‘It’s so important that people can start moving around the country under Level 2. They need to be able to visit relatives and loved ones, do business, reconnect with families – there are so many reasons,’ he says. ‘It is also important to remember that every day without leisure travel costs our tourism businesses $50 million.’
Kevin Ward, chief executive of NZ Airports, says the coalition is working on how domestic air travel will operate under Level 2.
‘Airlines, airports and government departments are working closely together to ensure air travel can expand in a safe manner that protects the health outcomes achieved by New Zealanders,’ Ward says.
Surveys are showing that Kiwis are ready to travel. Domestic flights are down by 95%, and airlines are ready to start growing capacity to get people moving. From hardly any flights, more are being added to regional routes as demand for travel becomes clear.
Tighe-Umbers says the weeks in Level 3 and 4 have given airlines and airports both time and practise to put some new procedures in place. Information is being prepared to show the travelling public what to expect at airports and how airlines would operate in the new environment.
NZAC is made up of NZ Airports Association, Auckland, Wellington Christchurch and Queenstown airports, Air NZ and the Board of Airline Representatives NZ (BARNZ).
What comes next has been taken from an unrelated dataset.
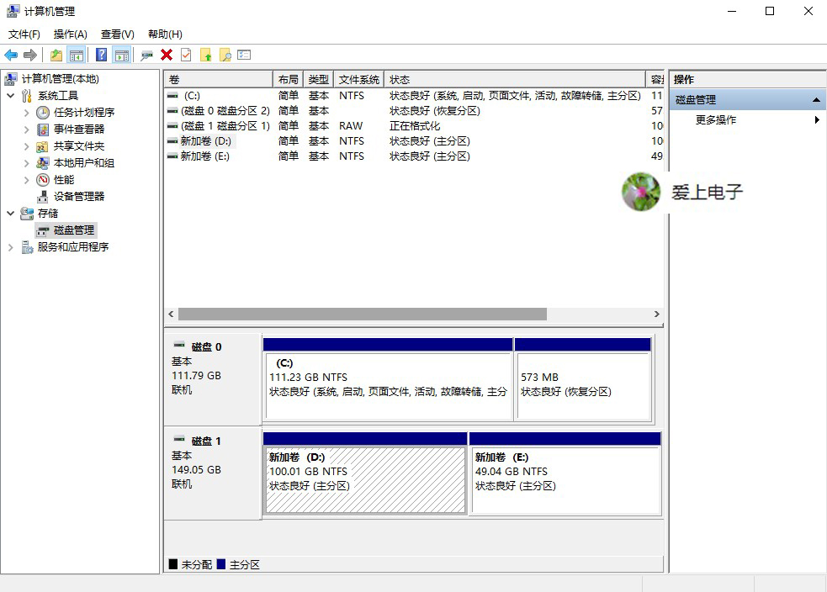Toggle the console tree pane icon

point(77,54)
Andrew Olsen, chief executive of the Travel Agents’ Association on New Zealand (TAANZ) says allowing domestic travel under Level 2 is a welcome move in the right direction.
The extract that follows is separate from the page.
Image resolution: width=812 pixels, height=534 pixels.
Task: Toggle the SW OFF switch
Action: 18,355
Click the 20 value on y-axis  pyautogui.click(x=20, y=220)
‘I think it shows the way to opening up the country, getting people and businesses reconnected and takes us a little step closer to the Tasman and PI bubbles. We've started hearing from NZ tourism companies who are keen to get agents involved in selling domestic packages. That is welcome business stimulus,’ says Olsen
Tourism Industry Aotearoa says the announcement is a huge relief to the tourism industry
‘While the health of New Zealanders must remain the priority, we know that transport, accommodation, hospitality, retail, and most tourism activities can all be operated safely under Level 2,’ TIA chief executive Chris Roberts says.
TIA has been working with government agencies to develop guidelines on how tourism operators can work safely at Level 2, while maintaining physical distancing and contact tracing. These guidelines will be shared with tourism businesses as soon as possible.
‘Our businesses are desperate to get back to work and make a living for themselves and their staff. While Kiwi travellers will not replace the international markets we have lost, they will provide welcome business opportunities,’ Roberts says.
‘The next few months will be an amazing opportunity for Kiwis to experience the best New Zealand has to offer – and have the satisfaction of knowing that you are helping to save the livelihoods of other Kiwis.’